| California
Proposition 69
by Janie G.
Bob
Barr's piece on California's Prop 69 raises some pertinent issues.
As it is currently written, Prop 69 seems to give law enforcement
many powers and few, if any, reasonable civil and privacy rights
protections.
Specifically,
it seems that law enforcement has the power to force people to yield
their DNA and have it included in a database for real criminals.
Yet the requirement applies to: people who have nothing or very
little on their record, people who are simply arrested and are not
the perpetrators; people who are later found innocent, people who
have their charge reduced to misdemeanor, people who have a past
encounter or two as juveniles (who are long since law abiding citizens/have
grown up with a good record thereafter), people who have perhaps
a single infraction occurring and reduced to misdemeanor twenty,
thirty, or more years ago.
None
of these people seem to be able to challenge the taking of their
DNA; or at least it is made extremely difficult to have their DNA
removed from the database after the fact.
If
the proposition accomplishes these things, it represents an attack
on the basic civil and privacy rights of thousands, perhaps millions
of good California citizens.

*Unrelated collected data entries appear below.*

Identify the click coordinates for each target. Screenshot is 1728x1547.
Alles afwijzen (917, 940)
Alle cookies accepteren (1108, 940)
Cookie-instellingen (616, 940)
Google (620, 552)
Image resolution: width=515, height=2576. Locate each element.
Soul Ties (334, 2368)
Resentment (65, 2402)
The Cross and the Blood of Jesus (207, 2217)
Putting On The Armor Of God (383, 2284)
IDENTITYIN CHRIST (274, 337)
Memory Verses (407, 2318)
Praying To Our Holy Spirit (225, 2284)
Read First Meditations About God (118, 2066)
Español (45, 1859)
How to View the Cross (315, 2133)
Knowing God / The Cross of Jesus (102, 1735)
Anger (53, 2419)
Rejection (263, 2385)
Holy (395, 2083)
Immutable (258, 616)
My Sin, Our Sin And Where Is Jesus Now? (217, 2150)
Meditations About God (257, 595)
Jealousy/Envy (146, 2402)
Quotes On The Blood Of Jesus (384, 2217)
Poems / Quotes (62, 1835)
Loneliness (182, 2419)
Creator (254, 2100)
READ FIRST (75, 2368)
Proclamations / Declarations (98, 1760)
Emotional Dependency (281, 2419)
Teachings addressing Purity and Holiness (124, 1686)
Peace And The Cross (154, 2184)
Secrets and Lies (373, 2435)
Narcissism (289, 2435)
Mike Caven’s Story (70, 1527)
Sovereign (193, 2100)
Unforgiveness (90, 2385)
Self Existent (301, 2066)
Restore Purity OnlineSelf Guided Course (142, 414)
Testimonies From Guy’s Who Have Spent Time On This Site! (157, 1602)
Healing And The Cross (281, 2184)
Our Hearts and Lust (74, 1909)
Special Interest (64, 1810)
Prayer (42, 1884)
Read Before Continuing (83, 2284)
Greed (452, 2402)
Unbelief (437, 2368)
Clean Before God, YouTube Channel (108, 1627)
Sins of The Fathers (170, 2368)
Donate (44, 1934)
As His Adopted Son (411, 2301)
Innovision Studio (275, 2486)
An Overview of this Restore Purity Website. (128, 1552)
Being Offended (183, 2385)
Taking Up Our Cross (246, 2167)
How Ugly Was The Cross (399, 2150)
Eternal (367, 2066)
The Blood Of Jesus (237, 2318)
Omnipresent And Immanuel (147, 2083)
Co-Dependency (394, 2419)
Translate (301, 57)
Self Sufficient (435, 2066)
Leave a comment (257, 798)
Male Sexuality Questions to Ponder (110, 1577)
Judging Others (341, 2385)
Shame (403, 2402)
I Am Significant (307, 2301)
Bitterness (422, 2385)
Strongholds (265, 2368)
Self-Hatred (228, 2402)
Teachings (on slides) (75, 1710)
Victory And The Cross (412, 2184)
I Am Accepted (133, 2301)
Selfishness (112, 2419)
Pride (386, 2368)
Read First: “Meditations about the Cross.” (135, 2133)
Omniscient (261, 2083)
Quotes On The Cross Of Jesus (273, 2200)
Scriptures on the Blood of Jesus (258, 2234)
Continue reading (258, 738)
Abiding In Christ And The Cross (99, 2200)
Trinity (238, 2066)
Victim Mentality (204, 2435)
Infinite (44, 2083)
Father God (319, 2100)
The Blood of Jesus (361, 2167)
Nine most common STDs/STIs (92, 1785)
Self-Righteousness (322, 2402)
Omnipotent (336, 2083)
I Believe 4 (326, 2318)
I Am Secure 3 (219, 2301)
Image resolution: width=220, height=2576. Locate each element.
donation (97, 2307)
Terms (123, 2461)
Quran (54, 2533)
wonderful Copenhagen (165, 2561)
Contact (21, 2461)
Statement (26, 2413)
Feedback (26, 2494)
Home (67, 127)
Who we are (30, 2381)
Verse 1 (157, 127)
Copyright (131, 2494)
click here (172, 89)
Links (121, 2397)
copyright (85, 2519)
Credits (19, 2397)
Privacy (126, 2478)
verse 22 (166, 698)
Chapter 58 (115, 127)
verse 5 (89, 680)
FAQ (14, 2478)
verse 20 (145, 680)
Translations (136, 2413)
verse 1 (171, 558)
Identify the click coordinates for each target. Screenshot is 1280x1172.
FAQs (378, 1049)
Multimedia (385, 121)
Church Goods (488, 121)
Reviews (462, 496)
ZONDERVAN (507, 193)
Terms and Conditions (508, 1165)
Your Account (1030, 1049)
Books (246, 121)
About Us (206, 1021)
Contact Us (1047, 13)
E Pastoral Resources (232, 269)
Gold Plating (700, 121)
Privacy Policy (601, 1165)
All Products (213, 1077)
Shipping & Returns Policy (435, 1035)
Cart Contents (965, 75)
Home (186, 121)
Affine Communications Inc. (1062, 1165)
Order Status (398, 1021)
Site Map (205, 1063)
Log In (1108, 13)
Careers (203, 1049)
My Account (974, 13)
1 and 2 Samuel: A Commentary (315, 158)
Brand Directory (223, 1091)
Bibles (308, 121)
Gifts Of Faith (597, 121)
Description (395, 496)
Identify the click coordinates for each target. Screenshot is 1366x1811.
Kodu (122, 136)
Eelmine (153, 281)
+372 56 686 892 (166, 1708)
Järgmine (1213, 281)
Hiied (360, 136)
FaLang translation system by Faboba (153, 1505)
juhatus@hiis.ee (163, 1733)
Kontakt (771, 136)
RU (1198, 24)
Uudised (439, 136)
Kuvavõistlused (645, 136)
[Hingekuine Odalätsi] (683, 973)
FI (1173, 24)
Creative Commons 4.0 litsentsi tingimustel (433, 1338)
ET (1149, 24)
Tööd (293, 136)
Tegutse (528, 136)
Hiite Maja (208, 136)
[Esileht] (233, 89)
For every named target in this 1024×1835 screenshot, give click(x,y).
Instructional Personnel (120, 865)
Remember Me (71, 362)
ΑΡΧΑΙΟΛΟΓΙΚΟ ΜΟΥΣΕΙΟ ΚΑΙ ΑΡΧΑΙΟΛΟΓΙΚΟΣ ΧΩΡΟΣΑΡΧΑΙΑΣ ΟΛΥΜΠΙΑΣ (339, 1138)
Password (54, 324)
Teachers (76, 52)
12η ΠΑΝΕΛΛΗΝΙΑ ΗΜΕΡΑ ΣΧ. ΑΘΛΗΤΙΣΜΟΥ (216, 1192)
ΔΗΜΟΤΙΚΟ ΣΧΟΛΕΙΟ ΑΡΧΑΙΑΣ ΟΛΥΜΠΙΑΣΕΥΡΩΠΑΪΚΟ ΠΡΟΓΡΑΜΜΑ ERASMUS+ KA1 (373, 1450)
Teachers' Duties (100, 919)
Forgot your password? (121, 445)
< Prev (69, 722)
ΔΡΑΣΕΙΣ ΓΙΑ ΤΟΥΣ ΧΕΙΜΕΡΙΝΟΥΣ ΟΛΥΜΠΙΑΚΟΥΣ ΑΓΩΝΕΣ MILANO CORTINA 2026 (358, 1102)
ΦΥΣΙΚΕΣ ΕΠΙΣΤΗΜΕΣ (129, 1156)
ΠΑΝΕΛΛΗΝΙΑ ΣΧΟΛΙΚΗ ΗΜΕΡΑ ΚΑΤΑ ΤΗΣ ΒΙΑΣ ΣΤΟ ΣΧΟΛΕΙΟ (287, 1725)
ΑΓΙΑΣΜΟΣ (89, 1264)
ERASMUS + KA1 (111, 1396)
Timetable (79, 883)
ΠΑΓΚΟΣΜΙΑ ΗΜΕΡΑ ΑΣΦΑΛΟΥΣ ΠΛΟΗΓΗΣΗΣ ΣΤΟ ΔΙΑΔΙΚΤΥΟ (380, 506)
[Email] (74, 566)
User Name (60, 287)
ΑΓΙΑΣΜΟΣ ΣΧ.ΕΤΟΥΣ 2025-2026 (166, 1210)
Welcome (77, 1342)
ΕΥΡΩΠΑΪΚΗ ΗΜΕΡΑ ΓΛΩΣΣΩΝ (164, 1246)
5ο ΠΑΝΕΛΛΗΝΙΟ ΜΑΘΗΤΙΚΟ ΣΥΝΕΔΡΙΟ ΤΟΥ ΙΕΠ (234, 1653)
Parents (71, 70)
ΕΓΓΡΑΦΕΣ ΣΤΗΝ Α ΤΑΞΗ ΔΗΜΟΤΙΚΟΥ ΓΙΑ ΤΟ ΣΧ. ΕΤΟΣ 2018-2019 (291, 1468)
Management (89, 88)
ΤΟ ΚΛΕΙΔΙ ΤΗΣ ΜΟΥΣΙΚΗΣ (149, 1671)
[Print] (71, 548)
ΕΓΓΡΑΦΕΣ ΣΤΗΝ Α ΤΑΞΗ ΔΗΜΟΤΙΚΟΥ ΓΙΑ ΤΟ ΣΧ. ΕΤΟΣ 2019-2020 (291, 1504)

I understand that it may be sound to
apply certain fundamental aspects of proposition 69 to avert real
menace, but not without regard for just and fair limitations, and
law-abiding citizens' basic rights and dignity.
Despite
crime problems and terrorism, America remains the land of liberty
and justice for all. We should not allow criminals and terrorism
to coerce us into unsound, unwell-thought out actions that translate
into unjust basic civil and privacy rights violation. If we do,
we simply contribute to weakening America.